-- Opening Marker --

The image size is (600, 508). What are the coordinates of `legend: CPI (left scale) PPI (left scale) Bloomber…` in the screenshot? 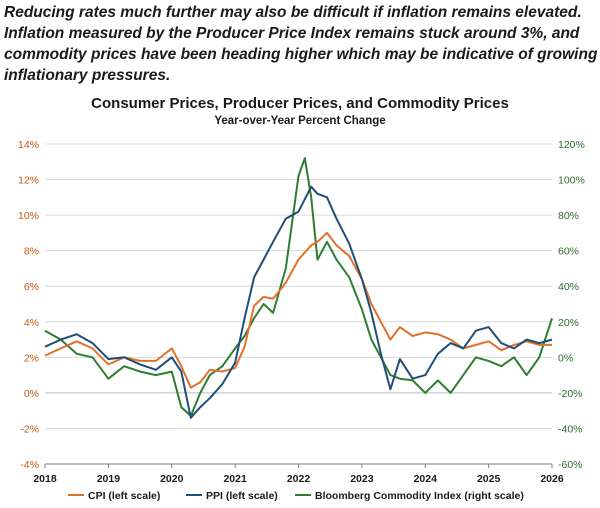 It's located at (296, 496).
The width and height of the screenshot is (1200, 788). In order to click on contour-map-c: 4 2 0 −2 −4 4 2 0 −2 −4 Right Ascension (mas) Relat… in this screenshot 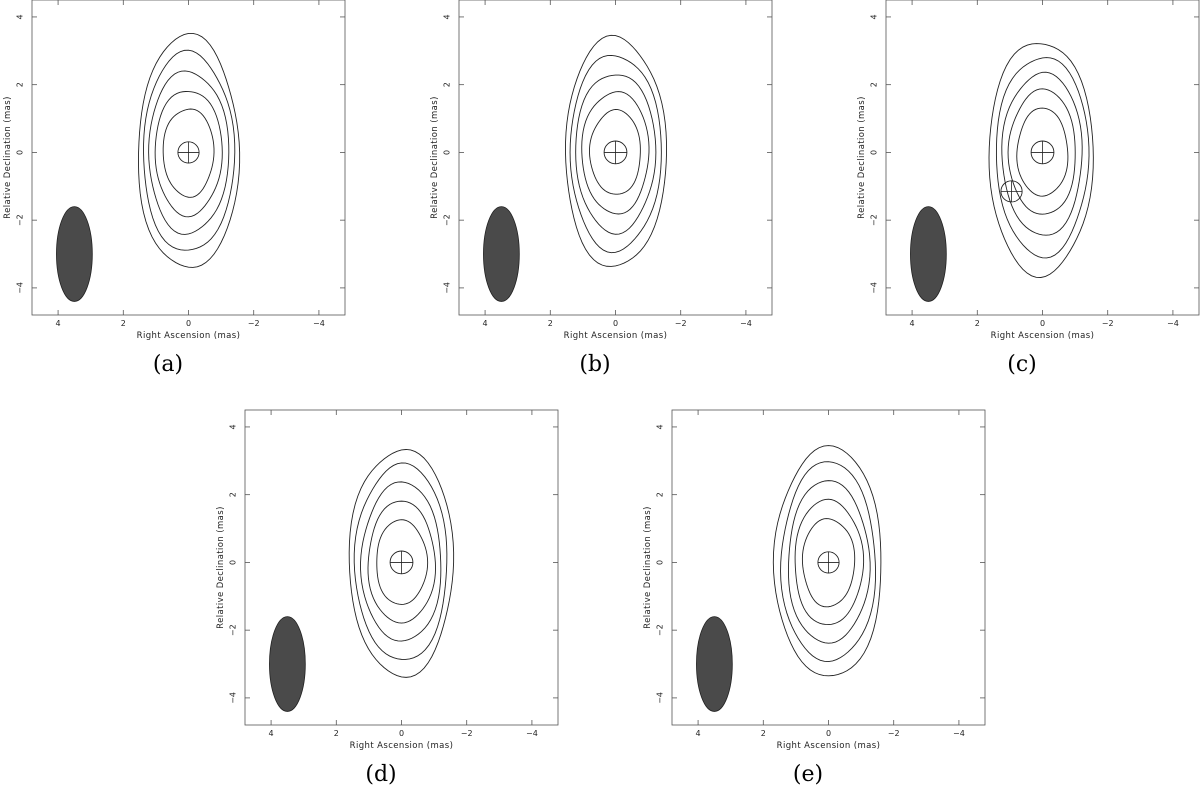, I will do `click(1028, 170)`.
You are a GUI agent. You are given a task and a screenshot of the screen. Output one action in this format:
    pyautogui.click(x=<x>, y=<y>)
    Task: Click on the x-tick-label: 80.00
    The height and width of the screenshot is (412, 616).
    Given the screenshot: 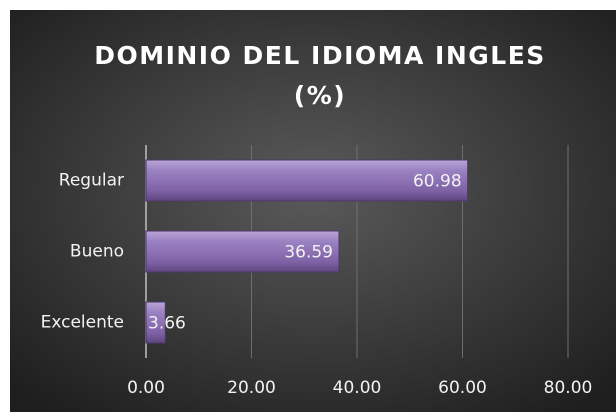 What is the action you would take?
    pyautogui.click(x=568, y=388)
    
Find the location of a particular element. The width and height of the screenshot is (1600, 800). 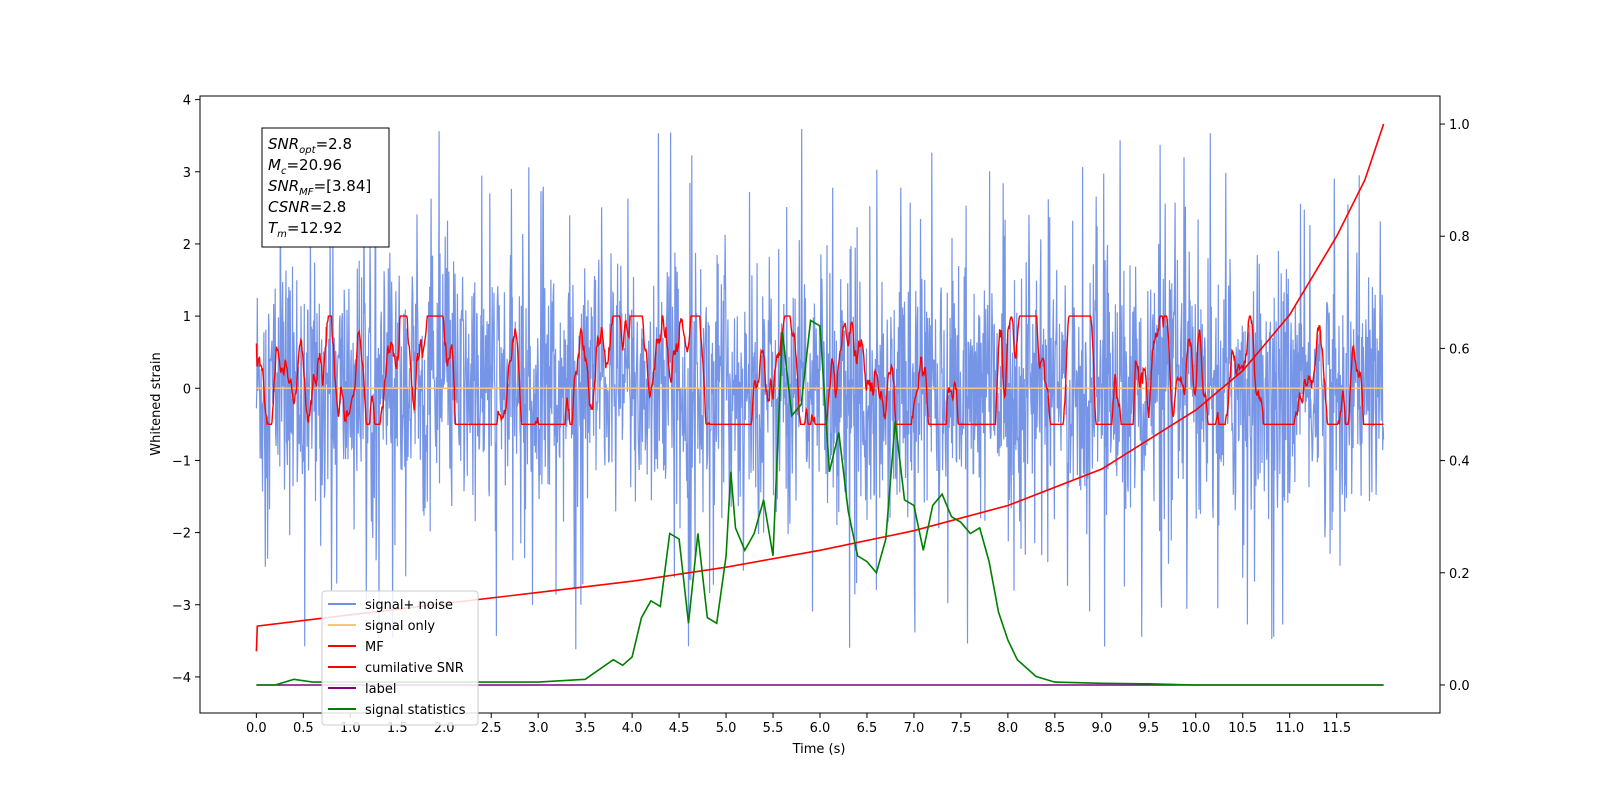

x-axis-label: Time (s) is located at coordinates (819, 750).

-- Closing Marker --

§ **Exercise instructions**:
Output the listing lines from the one containing "Find the location" through the end of the listing, both included, leaving out the pictures.

§ **Response to this exercise**:
Find the location of a particular element. The width and height of the screenshot is (1600, 800). 

x-axis-label: Time (s) is located at coordinates (819, 750).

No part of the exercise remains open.